**PROMPT:** Your answer must be the lines of the entries below, exactly as written, from the first line through the line containing "You are a computer-use agent. This".

**INFORMATION SUPPLIED:**
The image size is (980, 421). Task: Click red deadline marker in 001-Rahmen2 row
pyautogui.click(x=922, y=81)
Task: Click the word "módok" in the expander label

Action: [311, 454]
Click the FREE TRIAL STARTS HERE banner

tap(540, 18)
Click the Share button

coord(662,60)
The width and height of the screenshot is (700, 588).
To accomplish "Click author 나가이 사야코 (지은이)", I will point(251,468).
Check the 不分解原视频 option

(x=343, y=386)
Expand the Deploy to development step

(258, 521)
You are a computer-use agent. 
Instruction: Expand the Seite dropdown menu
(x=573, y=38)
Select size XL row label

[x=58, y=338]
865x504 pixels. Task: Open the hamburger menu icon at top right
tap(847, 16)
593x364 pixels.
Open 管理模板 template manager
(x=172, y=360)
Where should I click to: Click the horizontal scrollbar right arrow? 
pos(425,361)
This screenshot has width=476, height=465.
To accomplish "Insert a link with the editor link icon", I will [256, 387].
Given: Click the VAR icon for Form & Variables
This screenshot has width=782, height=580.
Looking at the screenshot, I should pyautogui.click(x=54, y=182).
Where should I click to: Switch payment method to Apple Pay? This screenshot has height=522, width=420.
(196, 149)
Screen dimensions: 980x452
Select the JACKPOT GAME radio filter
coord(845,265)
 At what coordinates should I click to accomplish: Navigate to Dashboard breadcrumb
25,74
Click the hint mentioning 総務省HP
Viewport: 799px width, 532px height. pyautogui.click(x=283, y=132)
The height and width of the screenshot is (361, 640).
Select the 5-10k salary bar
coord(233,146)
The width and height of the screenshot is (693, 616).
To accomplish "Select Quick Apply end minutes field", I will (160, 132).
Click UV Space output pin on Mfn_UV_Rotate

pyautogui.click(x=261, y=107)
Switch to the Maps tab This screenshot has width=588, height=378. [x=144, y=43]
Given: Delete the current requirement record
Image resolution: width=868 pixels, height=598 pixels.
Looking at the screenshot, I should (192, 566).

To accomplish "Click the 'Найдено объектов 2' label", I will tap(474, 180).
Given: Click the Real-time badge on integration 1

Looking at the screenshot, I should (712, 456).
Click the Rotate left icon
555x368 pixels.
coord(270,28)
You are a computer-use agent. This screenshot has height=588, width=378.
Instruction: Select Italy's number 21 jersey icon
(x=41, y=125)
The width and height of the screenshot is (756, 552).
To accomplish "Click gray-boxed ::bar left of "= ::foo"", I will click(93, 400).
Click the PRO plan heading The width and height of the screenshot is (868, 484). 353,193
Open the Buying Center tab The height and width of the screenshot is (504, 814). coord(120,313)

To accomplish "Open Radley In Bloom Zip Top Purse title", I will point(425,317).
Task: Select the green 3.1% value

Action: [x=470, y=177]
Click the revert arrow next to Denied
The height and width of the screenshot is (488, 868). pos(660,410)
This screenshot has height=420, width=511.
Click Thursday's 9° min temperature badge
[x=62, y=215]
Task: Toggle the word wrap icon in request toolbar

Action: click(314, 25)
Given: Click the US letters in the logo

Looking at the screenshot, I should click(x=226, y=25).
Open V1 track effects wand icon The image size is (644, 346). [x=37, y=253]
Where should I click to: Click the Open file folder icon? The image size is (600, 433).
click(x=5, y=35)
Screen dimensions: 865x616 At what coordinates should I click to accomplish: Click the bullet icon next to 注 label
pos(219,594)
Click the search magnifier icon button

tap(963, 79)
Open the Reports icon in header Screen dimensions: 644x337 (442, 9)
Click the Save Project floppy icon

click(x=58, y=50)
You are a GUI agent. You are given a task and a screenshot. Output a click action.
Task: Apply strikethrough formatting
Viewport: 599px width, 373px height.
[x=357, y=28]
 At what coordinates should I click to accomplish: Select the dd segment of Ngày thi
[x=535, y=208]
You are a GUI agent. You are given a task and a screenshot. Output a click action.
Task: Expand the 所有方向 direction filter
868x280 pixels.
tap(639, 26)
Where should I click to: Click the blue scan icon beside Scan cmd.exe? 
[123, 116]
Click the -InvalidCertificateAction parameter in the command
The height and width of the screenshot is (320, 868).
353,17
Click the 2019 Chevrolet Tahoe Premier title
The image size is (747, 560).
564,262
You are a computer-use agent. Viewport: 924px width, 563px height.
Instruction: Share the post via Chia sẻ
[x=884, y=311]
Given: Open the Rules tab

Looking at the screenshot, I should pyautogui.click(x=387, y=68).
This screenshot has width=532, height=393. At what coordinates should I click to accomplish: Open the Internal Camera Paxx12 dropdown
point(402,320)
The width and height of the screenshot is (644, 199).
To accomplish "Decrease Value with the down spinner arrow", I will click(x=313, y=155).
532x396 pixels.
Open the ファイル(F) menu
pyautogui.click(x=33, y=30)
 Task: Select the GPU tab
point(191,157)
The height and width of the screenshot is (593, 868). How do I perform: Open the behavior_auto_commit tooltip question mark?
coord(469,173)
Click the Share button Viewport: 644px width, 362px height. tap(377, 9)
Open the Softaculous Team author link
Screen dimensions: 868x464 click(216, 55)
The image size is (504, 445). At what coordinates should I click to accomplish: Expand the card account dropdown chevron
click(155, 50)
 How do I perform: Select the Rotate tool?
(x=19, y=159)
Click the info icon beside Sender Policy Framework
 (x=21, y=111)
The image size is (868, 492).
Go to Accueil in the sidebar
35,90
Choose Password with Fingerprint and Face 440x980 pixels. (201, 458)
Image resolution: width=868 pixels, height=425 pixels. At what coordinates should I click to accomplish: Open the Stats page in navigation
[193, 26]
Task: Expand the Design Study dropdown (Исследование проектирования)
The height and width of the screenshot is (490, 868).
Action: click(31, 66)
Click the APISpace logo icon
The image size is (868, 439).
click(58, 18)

**RESPONSE:**
The image size is (980, 421). Task: Click red deadline marker in 001-Rahmen2 row
pyautogui.click(x=922, y=81)
Task: Click the word "módok" in the expander label

Action: [311, 454]
Click the FREE TRIAL STARTS HERE banner

tap(540, 18)
Click the Share button

coord(662,60)
The width and height of the screenshot is (700, 588).
To accomplish "Click author 나가이 사야코 (지은이)", I will point(251,468).
Check the 不分解原视频 option

(x=343, y=386)
Expand the Deploy to development step

(258, 521)
You are a computer-use agent. 
Instruction: Expand the Seite dropdown menu
(x=573, y=38)
Select size XL row label

[x=58, y=338]
865x504 pixels. Task: Open the hamburger menu icon at top right
tap(847, 16)
593x364 pixels.
Open 管理模板 template manager
(x=172, y=360)
Where should I click to: Click the horizontal scrollbar right arrow? 
pos(425,361)
This screenshot has width=476, height=465.
To accomplish "Insert a link with the editor link icon", I will [256, 387].
Given: Click the VAR icon for Form & Variables
This screenshot has width=782, height=580.
Looking at the screenshot, I should pyautogui.click(x=54, y=182).
Where should I click to: Switch payment method to Apple Pay? This screenshot has height=522, width=420.
(196, 149)
Screen dimensions: 980x452
Select the JACKPOT GAME radio filter
coord(845,265)
 At what coordinates should I click to accomplish: Navigate to Dashboard breadcrumb
25,74
Click the hint mentioning 総務省HP
Viewport: 799px width, 532px height. pyautogui.click(x=283, y=132)
The height and width of the screenshot is (361, 640).
Select the 5-10k salary bar
coord(233,146)
The width and height of the screenshot is (693, 616).
To accomplish "Select Quick Apply end minutes field", I will (160, 132).
Click UV Space output pin on Mfn_UV_Rotate

pyautogui.click(x=261, y=107)
Switch to the Maps tab This screenshot has width=588, height=378. [x=144, y=43]
Given: Delete the current requirement record
Image resolution: width=868 pixels, height=598 pixels.
Looking at the screenshot, I should (192, 566).

To accomplish "Click the 'Найдено объектов 2' label", I will tap(474, 180).
Given: Click the Real-time badge on integration 1

Looking at the screenshot, I should (712, 456).
Click the Rotate left icon
555x368 pixels.
coord(270,28)
You are a computer-use agent. This screenshot has height=588, width=378.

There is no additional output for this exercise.